Philippe Bouyer (CNRS, Institut d’Optique, Bordeaux, France) Quantum Gravimeters using atomic systems
Philippe Bouyer is research director at CNRS and deputy director of the Institut d’Optique Graduate School in Bordeaux. He received his doctorate at Ecole Normale Supérieure in 1995 and was then a postdoctoral fellow at Stanford during which he worked on atom interferometer-based inertial sensor experiments. He joined CNRS and the Institut d’Optique Graduate School in 1996, where he worked on atom lasers and Anderson localization with cold atoms. His current interests are the study of quantum simulators with ultracold atoms and the development of atom interferometers for testing general relativity in space or detecting gravity fields and gravitational waves underground. He is the recipient of the 2012 Louis D award of the French academy, APS fellow and OSA senior member.
Dmitry Budker (Johannes Gutenberg University Mainz, Germany) Zero- to ultralow-field NMR: From chemistry to dark matter
Dmitry Budker was born in USSR and graduated from Novosibirsk State University in 1980. He obtained his PhD in Physics in 1993, from the University of California at Berkeley, USA, where he has been on the faculty since 1995. From 2014, he is leading the Matter-Antimatter Section of the Helmholtz Institute at Mainz, Germany and a Professor at the Johannes Gutenberg University. Budker’s research interest ranges from precision measurement and dark matter research to biomagnetic sensing and measuring magnetic fields in the mesosphere. He is an author of several textbooks and the recipient of the 2021 Norman F. Ramsey Prize of the American Physical Society.
Fedor Jelezko (Universität Ulm, Germany) Quantum sensing with NV centers in diamond
Fedor Jelezko is a director of the Institute of Quantum Optics and fellow of the Center for Integrated Quantum Science and Technology (IQST) at Ulm University. He studied in Minsk (Belarus) and received his Ph.D. in 1998. After finishing the habilitation in 2010 at Stuttgart University he was appointed as a professor of experimental physics in Ulm in 2011. His research interests are at the intersection of fundamental quantum physics and application of quantum technologies for information processing, communication, sensing, and imaging.

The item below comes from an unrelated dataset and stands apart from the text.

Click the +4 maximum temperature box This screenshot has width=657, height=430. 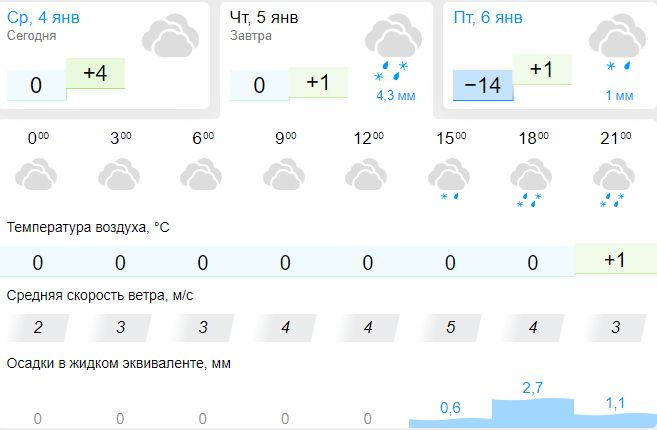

Miles Padgett (University of Glasgow, UK)
Imaging with entangled photons
Miles Padgett is a Royal Society Research Professor and also holds the Kelvin Chair of Natural Philosophy in the School of Physics and Astronomy at the University of Glasgow. He leads an optics research team covering a wide spectrum from blue-sky research to applied commercial development, funded by a combination of government, charity and industry. He is currently the Principal Investigator of QuantIC, the UK’s Centre of excellence for research, development and innovation in quantum enhanced imaging, bringing together eight Universities with more than 40 industry partners. He is a Fellow both of the Royal Society of Edinburgh and the Royal Society. Among many other prizes, he has won the Rumford Medal of the Royal Society and the Quantum Electronics and Optics Prize of the European Physical Society.